Chief Justice John G. Roberts Jr. paved his own path in Friday’s abortion ruling, siding with his fellow GOP-appointed justices in backing Mississippi’s 15-week ban as constitutional, but saying he would not have gone as far as his colleagues did in unraveling all of Roe v. Wade.
He said the “viability” standard Roe, and a later 1992 case, set for when abortion rights are no longer sacrosanct never made sense, and Mississippi had made the case that a 15-week line was valid.
But he said the court should have reached that conclusion without needing to overturn Roe, a nearly 50-year-old ruling that established a right to abortion in the Constitution, erasing state laws to the contrary.
“My point is that Roe adopted two distinct rules of constitutional law: one, that a woman has the right to choose to terminate a pregnancy; two, that such right may be overridden by the State’s legitimate interests when the fetus is viable outside the womb. The latter is obviously distinct from the former. I would abandon that timing rule, but see no need in this case to consider the basic right,” the chief justice wrote.
By joining the majority in the judgment on Mississippi’s law, he made the court’s vote 6-3. But his position on Roe means that part of the majority ruling only had the support of five justices — the narrowest of majorities.
Chief Justice Roberts was nominated to the court by President George W. Bush. He was originally selected to replace retiring Justice Sandra Day O’Connor, but with the death of Chief Justice William Rehnquist, Mr. Bush changed course and moved Justice Roberts to the top slot.
Mr. Bush’s next pick for the O’Connor slot flamed out, and the president settled on Justice Samuel A. Alito Jr. — who wrote the majority opinion in Friday’s ruling.

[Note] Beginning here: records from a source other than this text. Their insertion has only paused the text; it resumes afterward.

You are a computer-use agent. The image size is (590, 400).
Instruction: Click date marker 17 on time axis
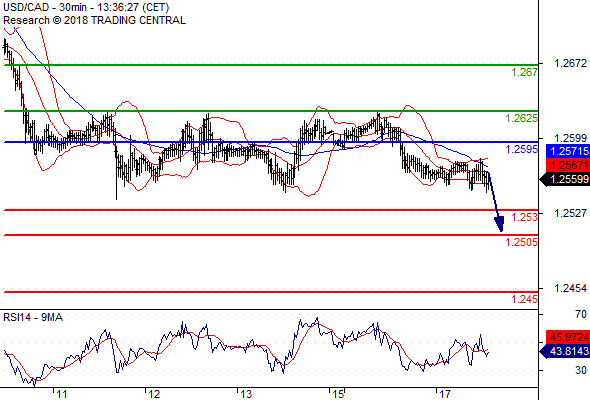pyautogui.click(x=445, y=394)
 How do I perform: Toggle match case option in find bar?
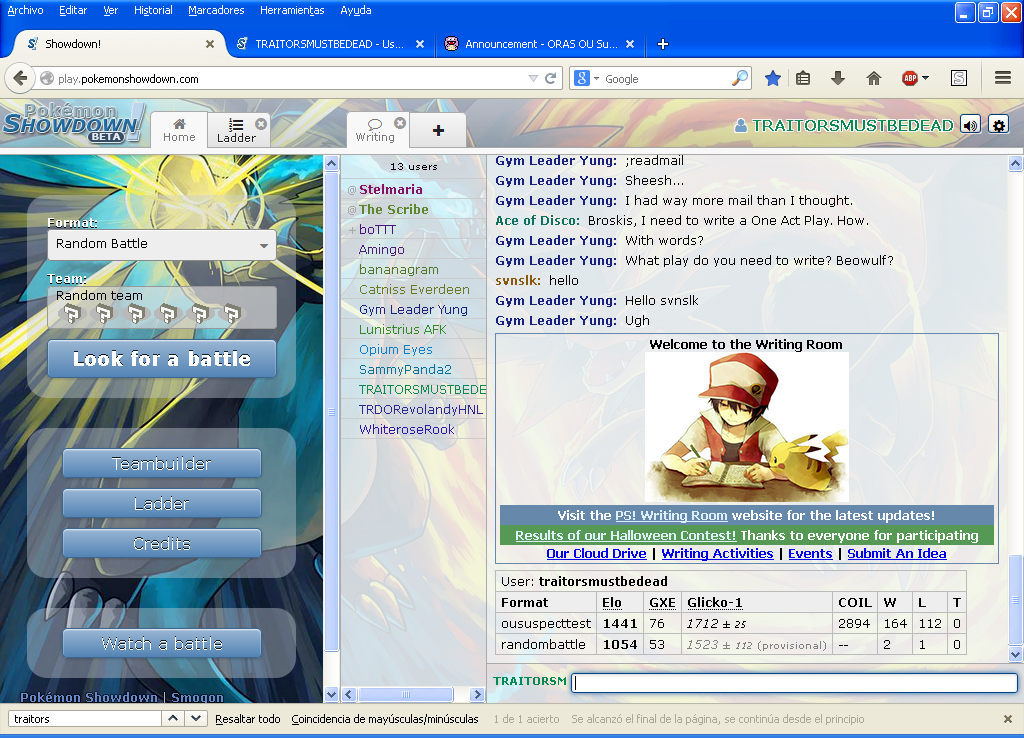[385, 719]
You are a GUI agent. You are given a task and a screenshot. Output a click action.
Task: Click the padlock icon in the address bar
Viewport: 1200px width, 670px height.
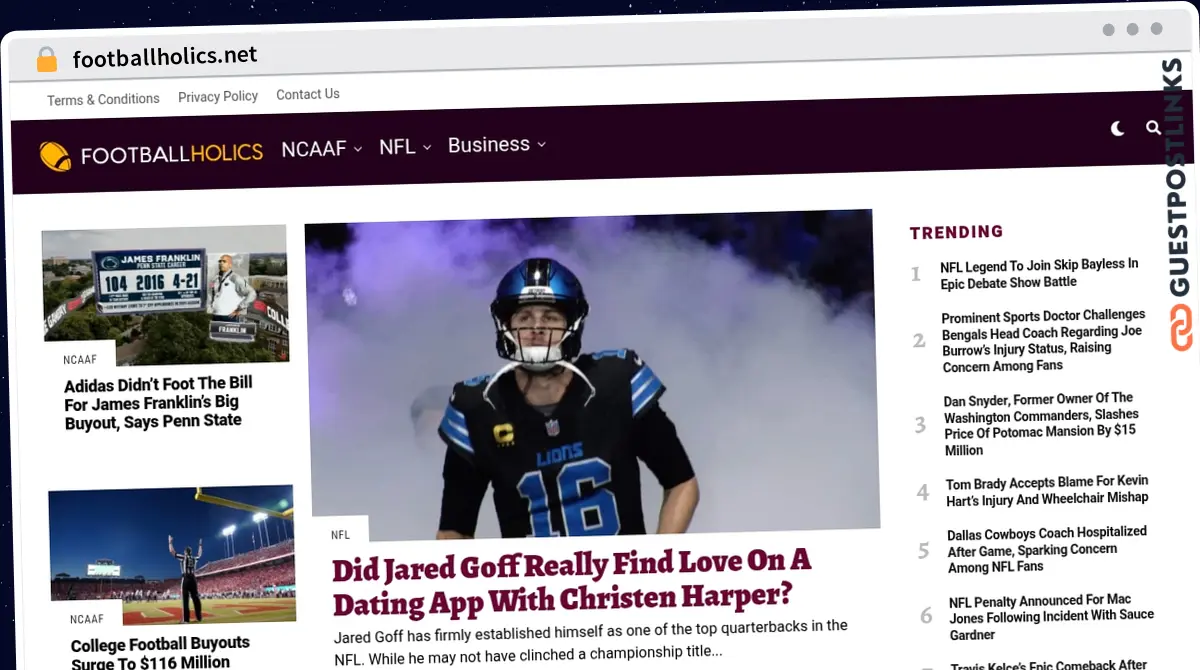[46, 59]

“It is time to heed the Constitution and return the issue of abortion to the people’s elected representatives,” he wrote.
Both Justice Alito and Chief Justice Roberts said the viability standard set by Roe — that a woman’s right to an abortion could not be significantly hampered before a fetus is viable in the womb, which was deemed to be 28 weeks in Roe — was untenable.
Their disagreement was over whether that could be struck down without ripping the rest of Roe out, root-and-branch.
“If it is not necessary to decide more to dispose of a case, then it is necessary not to decide more,” the chief justice wrote, citing a long-standing judicial maxim.
“Perhaps we are not always perfect in following that command, and certainly there are cases that warrant an exception. But this is not one of them. Surely we should adhere closely to principles of judicial restraint here, where the broader path the Court chooses entails repudiating a constitutional right we have not only previously recognized, but also expressly reaffirmed applying the doctrine of stare decisis,” he wrote.